--- Passage shown ---
Joining the pale cyanobacteria on the wind are darker brethren. Both types of cyanobacteria add vital nutrients and stability to the soil, giving mosses, lichen, and fungi a more hospitable environment when they, too, blow in. Only when this full range of organisms begins working together does a true biocrust exist. Seasonal monsoon rains kickstart the biocrust’s growing season. As the flood waters recede, the biocrust organisms dry up and go dormant. When the next moisture arrives, the plants resurrect. Reed doesn’t know how long biocrusts can go between wettings, but she suspects it’s at least decades, if not more.
Matthew Bowker, Antoninka’s colleague at NAU, says: “All of that soil surface, if it were not held together, would be really susceptible to being blown away by wind or washed away by water,” Bowker says.
Personal losses, big gains
Biocrusts may have evolved to withstand drought, but they haven’t evolved to withstand us.
The border wall that separates the United States from Mexico runs along the southern edge of Organ Pipe Cactus National Monument. U.S. Border Patrol vans kick up a near-constant cloud of dust under the azure sky as they crisscross the park over what used to be prime biocrust habitat. When Antoninka came here to see how the traffic and heavy machinery brought in to build the wall has affected the ancient crusts, she made a predictable discovery: They’re not faring well. Every step launches a tiny cloud of loose dirt, because no biocrusts held the soil in place during the summer monsoons.
--- Material provided ---
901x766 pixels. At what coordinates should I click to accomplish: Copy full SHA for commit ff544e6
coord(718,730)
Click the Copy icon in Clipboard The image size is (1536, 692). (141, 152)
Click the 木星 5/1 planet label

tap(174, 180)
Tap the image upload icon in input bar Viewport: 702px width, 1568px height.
---
--- Material provided ---
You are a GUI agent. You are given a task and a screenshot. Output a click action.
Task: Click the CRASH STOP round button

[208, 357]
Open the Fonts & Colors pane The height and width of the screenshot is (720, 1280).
---
▸ **Tasks to carry out**
A – List every person named in the biocrust passage.
B – Using the biocrust passage, say whether each statement agrees with it, answering yes or no and quoting the words that decide it: (i) Monsoon rains start the biocrust growing season. (ii) Reed knows how long biocrusts can go between wettings. (iii) The border wall runs along the northern edge of Organ Pipe Cactus National Monument.
You won't need the entries for anything here.

▸ **Answers by item**
A – Reed, Matthew Bowker, Antoninka

B –
(i) Yes: "Seasonal monsoon rains kickstart the biocrust’s growing season."
(ii) No: "Reed doesn’t know how long biocrusts can go between wettings"
(iii) No: "runs along the southern edge of Organ Pipe Cactus National Monument"